Some attempted online scams are pretty obvious: those of us who are internet savvy, for example, are unlikely to reply to emails promising us millions of pounds worth of Bitcoin, no matter how often they land in our inbox.
Others, however, are harder to detect — and we may be overestimating our ability to do so, according to a new study in Comprehensive Results in Social Psychology from E. Blair Cox and colleagues at New York University. It finds that people tend to believe they are less likely to fall for such scams than others, and that this assumption can actually put them at more risk.
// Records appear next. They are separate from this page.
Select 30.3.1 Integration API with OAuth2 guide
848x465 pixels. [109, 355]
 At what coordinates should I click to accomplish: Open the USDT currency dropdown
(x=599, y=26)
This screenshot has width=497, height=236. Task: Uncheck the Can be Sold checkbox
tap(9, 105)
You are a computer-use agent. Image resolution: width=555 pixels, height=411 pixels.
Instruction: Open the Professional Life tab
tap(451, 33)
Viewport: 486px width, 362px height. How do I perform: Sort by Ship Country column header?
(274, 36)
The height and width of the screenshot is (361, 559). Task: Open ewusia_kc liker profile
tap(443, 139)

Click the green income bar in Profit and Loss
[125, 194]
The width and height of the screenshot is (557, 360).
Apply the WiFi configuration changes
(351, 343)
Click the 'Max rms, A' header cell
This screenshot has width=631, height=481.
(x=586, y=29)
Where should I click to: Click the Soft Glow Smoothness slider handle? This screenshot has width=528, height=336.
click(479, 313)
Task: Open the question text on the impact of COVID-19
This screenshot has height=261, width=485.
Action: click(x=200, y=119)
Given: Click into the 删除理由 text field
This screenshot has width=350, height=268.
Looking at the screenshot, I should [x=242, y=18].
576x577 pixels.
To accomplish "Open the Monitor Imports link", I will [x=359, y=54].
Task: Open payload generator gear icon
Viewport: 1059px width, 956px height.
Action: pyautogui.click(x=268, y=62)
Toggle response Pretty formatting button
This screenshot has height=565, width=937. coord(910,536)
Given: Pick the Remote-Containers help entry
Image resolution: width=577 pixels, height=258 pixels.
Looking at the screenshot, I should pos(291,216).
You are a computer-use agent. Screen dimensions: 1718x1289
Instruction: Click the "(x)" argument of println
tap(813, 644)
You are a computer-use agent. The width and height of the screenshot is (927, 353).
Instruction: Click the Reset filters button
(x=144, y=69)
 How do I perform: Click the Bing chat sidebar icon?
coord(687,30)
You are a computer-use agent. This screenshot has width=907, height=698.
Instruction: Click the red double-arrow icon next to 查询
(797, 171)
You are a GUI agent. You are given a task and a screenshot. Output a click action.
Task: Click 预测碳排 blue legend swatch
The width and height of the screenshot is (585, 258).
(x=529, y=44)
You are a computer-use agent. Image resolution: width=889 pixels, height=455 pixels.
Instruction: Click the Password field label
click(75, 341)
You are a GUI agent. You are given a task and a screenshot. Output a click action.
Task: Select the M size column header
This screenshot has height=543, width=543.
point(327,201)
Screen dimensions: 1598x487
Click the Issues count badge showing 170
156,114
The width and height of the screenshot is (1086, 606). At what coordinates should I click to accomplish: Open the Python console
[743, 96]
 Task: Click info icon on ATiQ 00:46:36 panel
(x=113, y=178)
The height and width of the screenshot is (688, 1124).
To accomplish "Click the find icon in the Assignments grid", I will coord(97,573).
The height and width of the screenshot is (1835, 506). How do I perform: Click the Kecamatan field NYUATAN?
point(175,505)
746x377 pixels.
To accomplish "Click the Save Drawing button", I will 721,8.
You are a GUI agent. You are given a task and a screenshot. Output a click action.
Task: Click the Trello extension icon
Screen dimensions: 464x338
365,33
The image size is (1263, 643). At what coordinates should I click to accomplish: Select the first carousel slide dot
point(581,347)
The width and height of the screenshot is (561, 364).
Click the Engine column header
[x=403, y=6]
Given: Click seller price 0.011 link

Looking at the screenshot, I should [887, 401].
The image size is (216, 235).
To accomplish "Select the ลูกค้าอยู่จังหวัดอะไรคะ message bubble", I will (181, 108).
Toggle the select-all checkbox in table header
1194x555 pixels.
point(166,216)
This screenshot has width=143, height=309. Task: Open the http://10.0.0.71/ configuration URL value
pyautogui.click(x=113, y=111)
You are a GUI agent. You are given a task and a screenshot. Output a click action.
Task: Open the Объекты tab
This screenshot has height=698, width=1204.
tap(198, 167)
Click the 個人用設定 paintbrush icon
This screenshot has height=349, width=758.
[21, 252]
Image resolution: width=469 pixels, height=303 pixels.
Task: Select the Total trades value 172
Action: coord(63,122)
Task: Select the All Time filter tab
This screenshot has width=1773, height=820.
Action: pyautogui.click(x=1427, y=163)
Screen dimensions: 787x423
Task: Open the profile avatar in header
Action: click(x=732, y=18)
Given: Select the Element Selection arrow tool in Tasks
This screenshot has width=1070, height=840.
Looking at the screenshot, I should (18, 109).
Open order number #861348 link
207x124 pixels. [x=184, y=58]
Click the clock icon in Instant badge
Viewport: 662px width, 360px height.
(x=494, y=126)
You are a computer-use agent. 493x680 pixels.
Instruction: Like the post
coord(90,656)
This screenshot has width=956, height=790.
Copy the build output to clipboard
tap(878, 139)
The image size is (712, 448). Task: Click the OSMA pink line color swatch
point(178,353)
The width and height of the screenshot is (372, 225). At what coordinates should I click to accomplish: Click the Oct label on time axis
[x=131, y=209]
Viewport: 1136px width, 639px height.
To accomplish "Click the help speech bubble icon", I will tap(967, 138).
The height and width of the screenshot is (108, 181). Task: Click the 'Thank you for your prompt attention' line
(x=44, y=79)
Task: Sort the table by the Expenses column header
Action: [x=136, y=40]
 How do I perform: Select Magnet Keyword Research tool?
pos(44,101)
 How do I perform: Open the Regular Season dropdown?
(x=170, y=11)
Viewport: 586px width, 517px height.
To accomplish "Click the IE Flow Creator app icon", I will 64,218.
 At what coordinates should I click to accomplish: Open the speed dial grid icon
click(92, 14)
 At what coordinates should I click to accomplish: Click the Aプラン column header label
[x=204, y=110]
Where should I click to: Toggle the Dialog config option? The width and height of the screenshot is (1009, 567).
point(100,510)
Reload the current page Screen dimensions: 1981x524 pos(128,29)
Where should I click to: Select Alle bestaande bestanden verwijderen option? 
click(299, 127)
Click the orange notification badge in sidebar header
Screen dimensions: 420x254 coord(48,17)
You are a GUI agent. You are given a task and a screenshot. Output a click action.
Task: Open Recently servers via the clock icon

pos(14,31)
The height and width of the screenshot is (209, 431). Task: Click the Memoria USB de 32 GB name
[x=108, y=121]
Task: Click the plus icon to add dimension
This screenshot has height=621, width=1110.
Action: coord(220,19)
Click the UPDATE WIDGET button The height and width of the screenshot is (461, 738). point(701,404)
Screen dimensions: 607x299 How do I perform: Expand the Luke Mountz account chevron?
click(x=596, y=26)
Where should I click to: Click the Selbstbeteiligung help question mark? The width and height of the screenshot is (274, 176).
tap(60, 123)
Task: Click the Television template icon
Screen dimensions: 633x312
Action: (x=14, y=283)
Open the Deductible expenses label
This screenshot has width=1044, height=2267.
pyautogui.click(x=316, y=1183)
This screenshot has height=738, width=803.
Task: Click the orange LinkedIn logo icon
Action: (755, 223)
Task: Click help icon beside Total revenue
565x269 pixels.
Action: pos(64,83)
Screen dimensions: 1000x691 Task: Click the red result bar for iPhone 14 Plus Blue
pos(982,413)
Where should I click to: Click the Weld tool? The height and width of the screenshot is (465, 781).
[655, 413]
First, 146 participants were presented with 12 phishing emails, based on real examples: one invited participants to test a new iPad, for example, whilst another said that the user’s Amazon password needed updating. Participants were either asked to indicate how likely they were to partake in the requested action (e.g. clicking a link or downloading an attachment), or how likely “someone like them” — a student of the same age and gender at the same university — would be to do so. In the first half of the experiment, participants were told the emails were phishing attempts, and in the second were told the emails were legitimate opportunities.
Participants also saw “base rates”: true percentages of a similar student population that had engaged in each behaviour, such as “37.3% of undergraduate students at a university clicked on a link to sign an illegal movie downloading pledge, because they thought they must in order to register for classes”.
When the emails were described as phishing attempts, participants predicted they were less likely to engage with the email than someone like them. Participants also showed no signs of using base rates to predict their own behaviour, while those who rated others’ behaviour did seem to use this figure as a guide. When told the emails were legitimate, there was no difference between the two groups. Two follow-up studies found the same results.
Next, the team looked at how (and how often) people use base rate information to make judgements about themselves and others, replicating the methods of the first three studies and adding eye gaze tracking. A total of 160 participants were presented with the same 12 phishing emails from the previous studies, and their eye movement was tracked as they estimated how likely they would be to engage with the emails. They were then asked to indicate how many times they had looked at the base rate information when considering their answers.
Again, participants believed they were less likely than others to fall for an online scam. And, as the eye tracking confirmed, they were also less likely to look at base rate information when considering their own choices, compared to when predicting someone else’s behaviour. However, they didn’t seem to be aware of this.
This, the team suggests, leaves many of us less than secure when it comes to our online lives: if we don’t take into consideration how often people fall for scams, we are unlikely to realise how susceptible we are ourselves. Companies may also do well to take heed — base rates are often shared with employees to encourage better security practices, but these results suggest that may not work. New approaches may be more successful.
There are also millions of people who don’t have digital literacy skills: in the UK alone, 8% of people (4.3 million) are estimated to have no basic skills at all. But even if you are someone who knows their way around the internet — or even if you genuinely are unlikely to fall for a scam — the results are a reminder that it’s never good to make assumptions when thinking about our own vulnerabilities or assessing our levels of risk.